John Buehler, from Vero Software, says Designer represents the CAD framework that will become the core modelling engine for all CAM applications. “It’s not dependent on having a series of parameters that drive it, or a feature tree. It provides a very quick, dynamic editing and modelling environment, where users simply sketch, drag, hold, push or twist, to create and modify models.”

He says having this single and unified solution for solids-based designs gives Vero users the flexibility of receiving a CAD file from any source, for review or modification.

“Some modellers do not maintain adequate tolerances, so the models will often require a degree of repair – or if they’ve only been roughly modeled there may be gaps in the geometry. Designer allows users to read the native CAD data…clean up any poor geometry, close the gaps, stitch it into a solid, and then make modifications that are important to the CAM process, such as the suppression of features, or the modification of draft angles.

“Generally, those modifications do not impact on a part’s design or performance, but will make it more manufacturable.”

While Designer operates separately from the CAM system, there are triggers within it which will launch CAM, and there is full associativity between the two. “From fixture design to quick and easy part modification, Designer is truly the right CAD for CAM, by providing a full set of tools to fill the gap between the two.”

Major Designer Features

Direct Modelling. This frees the user from the constraints of a parametric modelling system. Rather than modifying a lengthy series of parameters to make a design change, desired shapes can be obtained by simply pushing, pulling and dragging the geometry. “These changes can be completely free-form, or driven by numeric increments and measurements taken from existing geometry,” says John Buehler. “It’s no longer necessary to know how the original model was constructed, and design changes aren’t constrained to the original methods of creation.”

Import Model Healing. Small gaps between surfaces on imported models can be automatically healed, preventing the time consuming need to rebuild very small surface patches. Where surfaces are corrupt or missing, Designer automatically creates the edge curve geometry, making it easy to rebuild new faces. “And closing a surface model to produce a solid body eliminates construction problems later in the process.”
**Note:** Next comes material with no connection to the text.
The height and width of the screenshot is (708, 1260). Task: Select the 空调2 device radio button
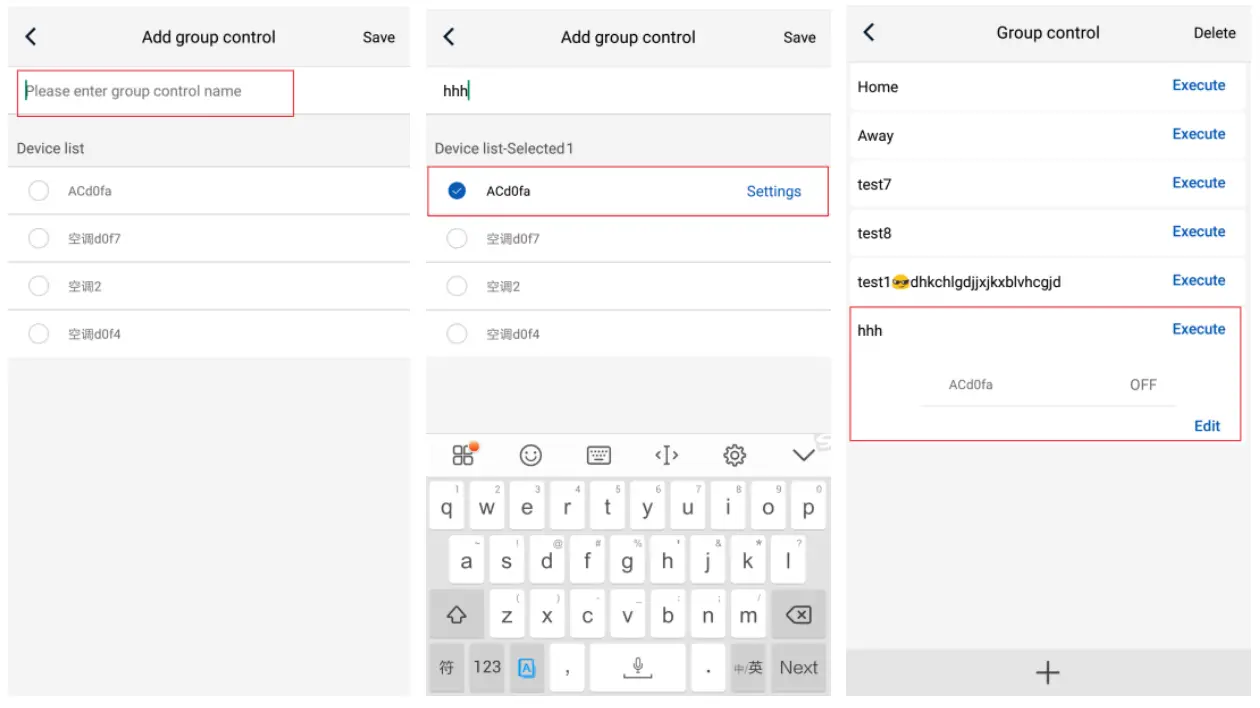457,285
Feature Suppression.  “Incoming CAD data often includes geometry features that aren’t necessary for CAM, or won’t be created by the machining process.” John Buehler says while many post-machining processes are frequently represented on the model, and are important for CAD design as they will ultimately be needed in the final component, they can hinder CAM programming. “Designer simply removes them and can save them for later operations if required, with just a mouse click.”

Model Simplification. As well as feature suppression, the geometry can also be simplified at various stages of the machining process. Removing portions of the model, such as intersecting features, speeds up machining and provides better results.
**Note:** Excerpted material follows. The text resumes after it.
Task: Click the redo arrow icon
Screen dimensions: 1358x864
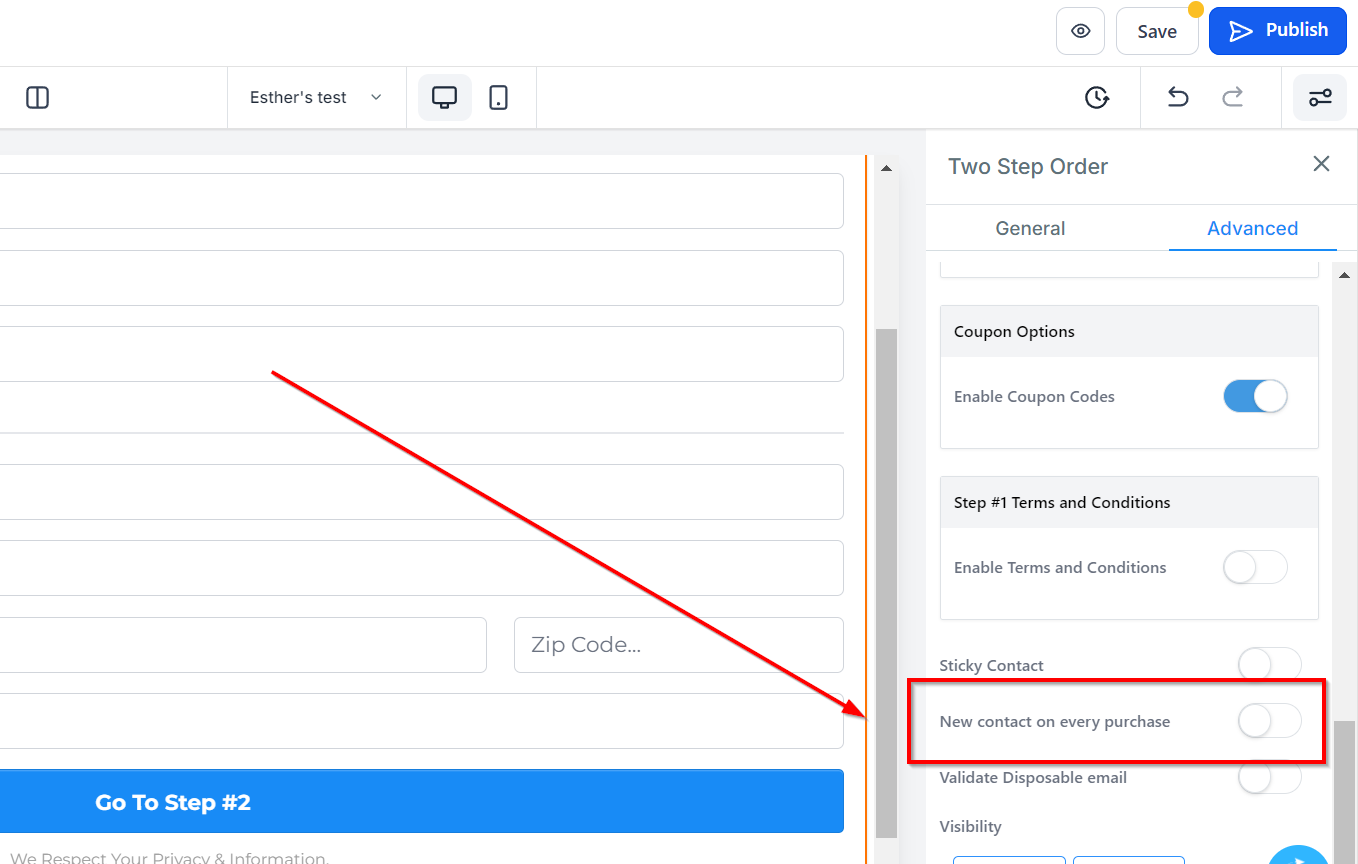Action: 1233,97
Powerful Sketching. Designer’s sketch capabilities make it easy to create 2D shapes using free-form input, which interacts with surrounding geometry.
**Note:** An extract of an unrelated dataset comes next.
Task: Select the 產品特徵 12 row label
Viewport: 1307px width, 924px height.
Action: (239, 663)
Geometry for Machining. Designer’s many geometry creation techniques are essential to the machinist for model preparation. “Hole capping is a good example of this,” he says. “It can be used to cap anything from a simple drilled hole, to a complex open cavity, with just a few mouse clicks. And an extensive range of curve creation routines vastly improves boundary formation.

Working with 2D Data. After importing DXF and DWG files, existing 2D data can be transformed into a 3D model by reusing profiles from the original data, automatically creating sketch profile regions.

Extensive Range of CAD Interfaces. Designer works with data from almost any CAD supplier. “Very large files can be handled with ease, and companies working with complex designs will benefit from the simplicity with which their customer’s CAD data can be manipulated.”

John Buehler concludes by saying that while many modelling systems try to do everything for everyone, Designer focuses on the needs of machinist programmers, providing specific CAD for CAM.